International August 12, 2015

    China's stock market has transformed in recent weeks from a rocket into a rock.

    After soaring roughly 150% over the previous year, the Shanghai Stock Exchange Composite Index has dropped approximately 25% since June 12, 2015. On July 27, 2015, the index tumbled 8.5%, its biggest decline in eight years.

    China's bull market has been fueled largely by Chinese retail investors borrowing on margin to buy shares, following highly optimistic comments and encouragement from the country's government. When highly leveraged investors began receiving margin calls on this debt, the rapid ascent in stock prices quickly began to reverse. Despite the Chinese government's efforts to prop up the market through interest rate cuts, direct share purchases and trading halts, Chinese stocks have remained highly volatile.

    Keeping Chinese stock exposure in perspective

    Given the volatility, you might be wondering how much exposure your Schwab Intelligent Portfolios® account has to Chinese stocks.

    As you can see in the table below, the total weighting to Chinese stocks within Schwab Intelligent Portfolios is small across the risk spectrum. This exposure to Chinese stocks is mostly within the allocation to emerging market stock exchange-traded funds (ETFs), along with more limited exposure through international ETFs and a few U.S.-listed stocks that are headquartered in China.

    Schwab Intelligent Portfolios has a relatively small exposure to Chinese stocks
    Portfolio Emerging market stocks China stocks
    Conservative 1% 0.2%
    Moderate 7% 1.7%
    Aggressive 10% 2.4%

    Portfolios are representative; Actual weightings in client portfolios can vary, and are subject to change with market conditions.
    Source: Charles Schwab Investment Advisory, Inc., as of July 8, 2015.

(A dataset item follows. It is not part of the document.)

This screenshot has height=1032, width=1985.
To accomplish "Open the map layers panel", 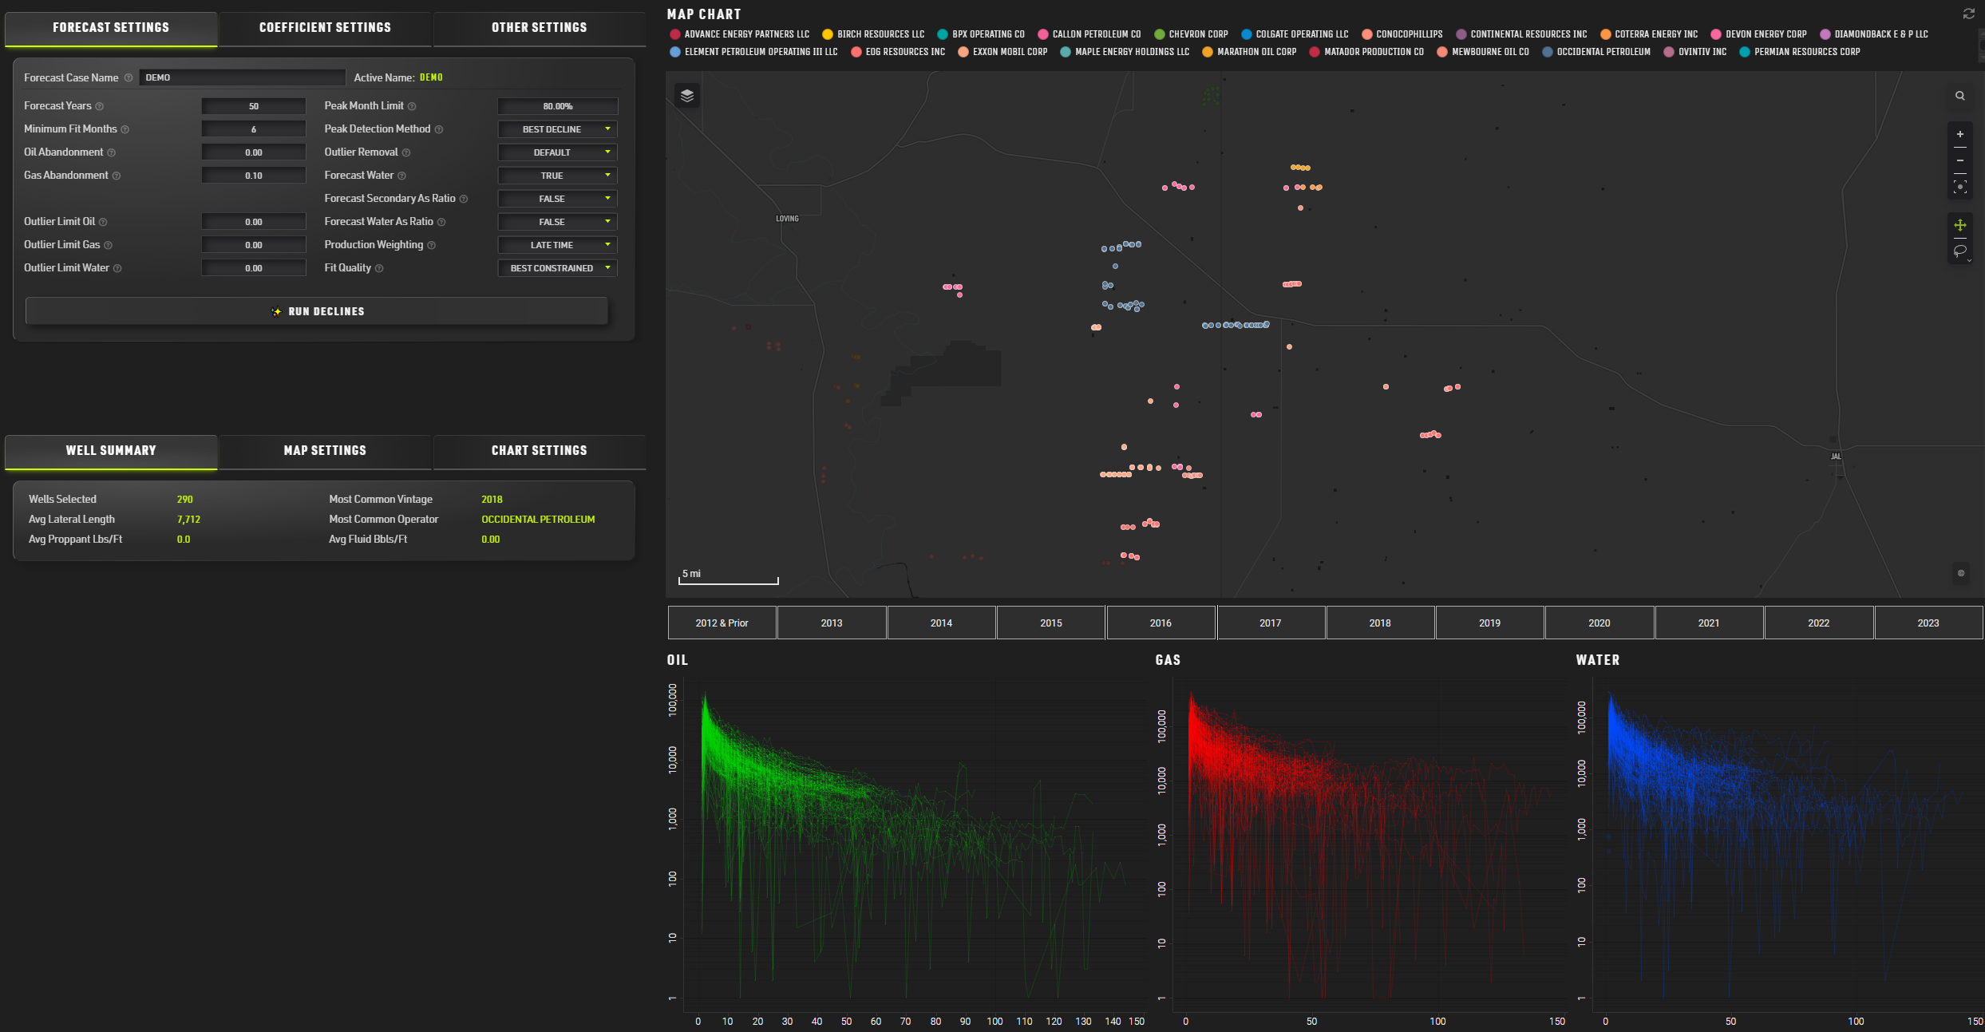I will [687, 96].
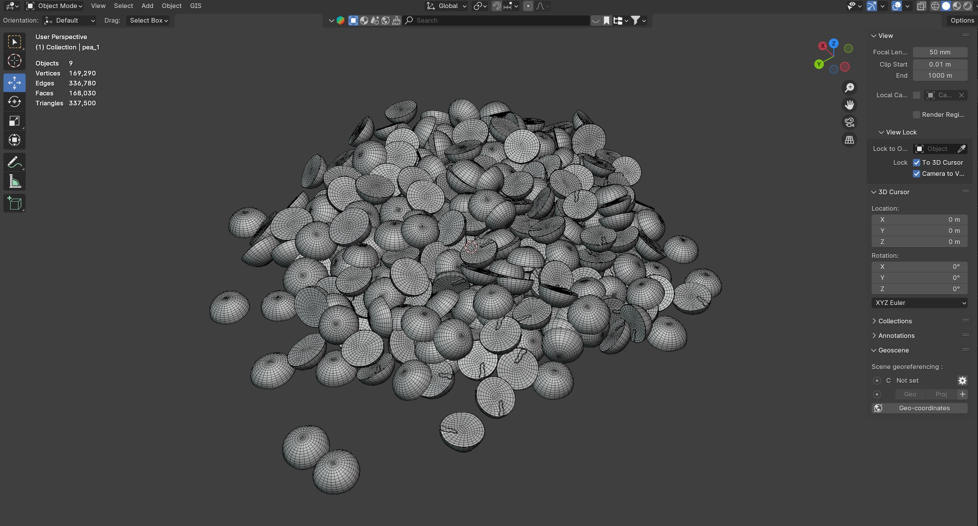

    It's also important to note that the emerging market ETFs within Schwab Intelligent Portfolios hold Chinese stocks as H shares (listed in Hong Kong) rather than A shares (listed in mainland China). H shares of Chinese stocks tend to be less volatile than A shares. The Hang Seng China Enterprises Index, which measures H shares, has declined about 18% since June 12, 2015, compared with the 25% decline for the Shanghai Composite Index, which measures A shares.

    Fundamental indexing adds another layer of diversification

    In addition to broad asset-class diversification, Schwab Intelligent Portfolios provides another layer of diversification by using both fundamentally weighted and market cap-weighted ETFs for the major stock asset classes. Both types of ETFs behave differently in different market conditions since the indexes they're designed to track are constructed differently.

    Essentially, in a market cap-weighted index like the S&P 500® Index, companies with the largest market capitalization hold the largest stock positions. Fundamentally weighted indexes, on the other hand, base their weightings on objective financial measures, such as companies' sales, cash flow or dividends.

    In a market cap-weighted index, stocks that experience rapid price gains can grow in weighting simply because of investor sentiment, even if the companies are not generating more revenue or profits. By contrast, in a fundamentally weighted index, weighting increases are tied to improving fundamentals rather than investor sentiment. Fundamentally weighted indexes also tend to have more stable weightings over time because they're rebalanced periodically back to these non-price measures. As you can see below, the weighting to China in the Schwab Emerging Markets Equity ETF (a market cap-weighted index fund) rose 5.1 percentage points from December 2014 to June 2015, as prices for Chinese stocks soared. The weighting to China in the Schwab Fundamental Emerging Markets Large Company ETF remained fairly stable, declining just 0.7 percentage points in the same period.

    Weighting to China has risen in the market cap-weighted ETF, but has been relatively stable in the fundamental index ETF.

    Exposure to China by percentage

    The ETFs shown should not be considered a recommendation of any security. Weightings are subject to change.
    Source: Morningstar Direct, as of June 30, 2015.

    Balancing risk-and-return potential with emerging market stocks

    Despite recent volatility, including emerging market stocks within an investment portfolio can provide an important source of return and diversification, due to lower correlations relative to other asset classes. However, higher expected returns and higher volatility go hand in hand, so emerging market stocks typically represent smaller allocations within a portfolio than the generally more stable sources of equity returns, such as U.S. large-cap stocks. Within Schwab Intelligent Portfolios, exposure to Chinese stocks is relatively small, seeking to balance this potential risk and return.

    David Koenig, CFA®, FRM®, Vice President and Chief Investment Strategist for Schwab Intelligent Portfolios®

    Investing involves risk, including possible loss of principal.

    International investments involve additional risks, which include differences in financial accounting standards, currency fluctuations, geopolitical risk, foreign taxes and regulations, and the potential for illiquid markets. Investing in emerging markets may accentuate these risks.

    Diversification strategies do not ensure a profit and do not protect against losses in declining markets.

    The Shanghai Stock Exchange Composite Index is a capitalization-weighted index. The index tracks the daily price performance of all A- and B-shares listed on the Shanghai Stock Exchange.

    The Hang Seng China Enterprises Index is a free-float capitalization-weighted index comprised of H-Shares listed on the Hong Kong Stock Exchange and included in the Hang Seng Mainland Composite Index.

    Indexes are unmanaged, do not incur management fees, costs and expenses, and cannot be invested in directly.